Winning Strategy for Cesim Global Challenge – Round 2


Hello, and welcome back to the Cesim Global Challenge simulation!
In this video, I’ll walk you through the Top 10 Winning Tips and Strategies you need for Round 2 of the 2023–2024 season. These tips are based on successful teams’ real decisions, performance benchmarks, and the data analysis required to gain a competitive edge across all three markets: USA, Asia, and Europe.

Let’s begin by diving into the strategic data and turning it into actionable decisions.


Tip 1: Review the Industry Overview & Set Your Sales Forecast Correctly

The first thing you need to do before making any decisions is check the Industry Overview. This gives you a snapshot of the total market demand and performance from the previous round.

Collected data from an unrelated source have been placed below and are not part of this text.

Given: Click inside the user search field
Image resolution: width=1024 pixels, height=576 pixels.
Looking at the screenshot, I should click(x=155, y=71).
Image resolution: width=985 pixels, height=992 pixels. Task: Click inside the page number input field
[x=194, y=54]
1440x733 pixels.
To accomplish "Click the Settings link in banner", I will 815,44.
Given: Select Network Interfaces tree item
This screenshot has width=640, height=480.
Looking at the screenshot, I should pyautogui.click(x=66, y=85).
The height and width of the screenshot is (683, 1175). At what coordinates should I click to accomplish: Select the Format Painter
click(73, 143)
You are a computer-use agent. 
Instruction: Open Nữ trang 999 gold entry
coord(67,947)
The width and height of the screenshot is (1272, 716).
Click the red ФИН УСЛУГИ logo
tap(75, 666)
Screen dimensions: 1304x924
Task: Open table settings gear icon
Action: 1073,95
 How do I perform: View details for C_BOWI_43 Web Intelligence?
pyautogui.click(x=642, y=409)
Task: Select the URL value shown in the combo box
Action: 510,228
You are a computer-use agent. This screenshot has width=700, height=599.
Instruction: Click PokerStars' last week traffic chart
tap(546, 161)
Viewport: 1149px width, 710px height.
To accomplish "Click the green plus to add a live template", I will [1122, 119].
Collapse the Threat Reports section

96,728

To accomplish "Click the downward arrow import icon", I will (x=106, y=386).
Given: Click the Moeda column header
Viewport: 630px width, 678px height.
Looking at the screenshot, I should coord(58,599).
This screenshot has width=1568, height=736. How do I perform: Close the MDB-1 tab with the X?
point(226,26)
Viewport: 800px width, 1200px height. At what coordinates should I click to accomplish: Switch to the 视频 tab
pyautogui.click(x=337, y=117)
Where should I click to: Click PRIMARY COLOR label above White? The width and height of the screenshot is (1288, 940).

  • In our sample data, the USA Market sold about 21,900 units, while Europe sold 14,700 units.
  • This data is critical for forecasting your unit sales for the next round.

👉 How to use this?

  • Use these figures as a baseline.
  • Adjust based on your product pricing, quality (features), and promotion levels compared to competitors.

Also, take note of the average selling price and especially the average production cost:

  • For example, Tech 1 products may have a cost of $1,800 per unit while Tech 2 might cost $2,700.
  • Use this to determine your minimum pricing floor—you can’t price below cost for long and stay profitable.

Next, review how many factories are operating in each region. For instance:

  • In the USA, there may be 108 factories total, but only 66 are active.
  • This presents an opportunity: you can adjust production and capacity planning to seize market share where others are underutilized.

Tip 2: Analyze Financial Statements of Top Teams

The second winning tip is to study the financial reports of your competitors, especially the top-performing teams.

What do you look for?

  • Total Revenue: Who’s generating the most sales?
  • Net Profit: Which teams are actually keeping profits?
  • R&D and Promotion Spending: Are they investing for long-term gains?

📊 Example:

  • A top team might have $1.5 million in revenue and $220,000 in net profit.
  • Their promotion spend might be $70,000 and R&D investment around $50,000.

This tells us that a high-performing strategy often involves:

  • Balanced spending: not just cutting costs, but smart investment in R&D and marketing.
  • Poor performers often skip R&D, get short-term profit, but suffer in product quality and future demand.

So:

  • Set your promotion spending in a competitive range (e.g., $50,000–$80,000 per market).
  • Allocate R&D funds to stay updated with product development, especially if your features are lagging.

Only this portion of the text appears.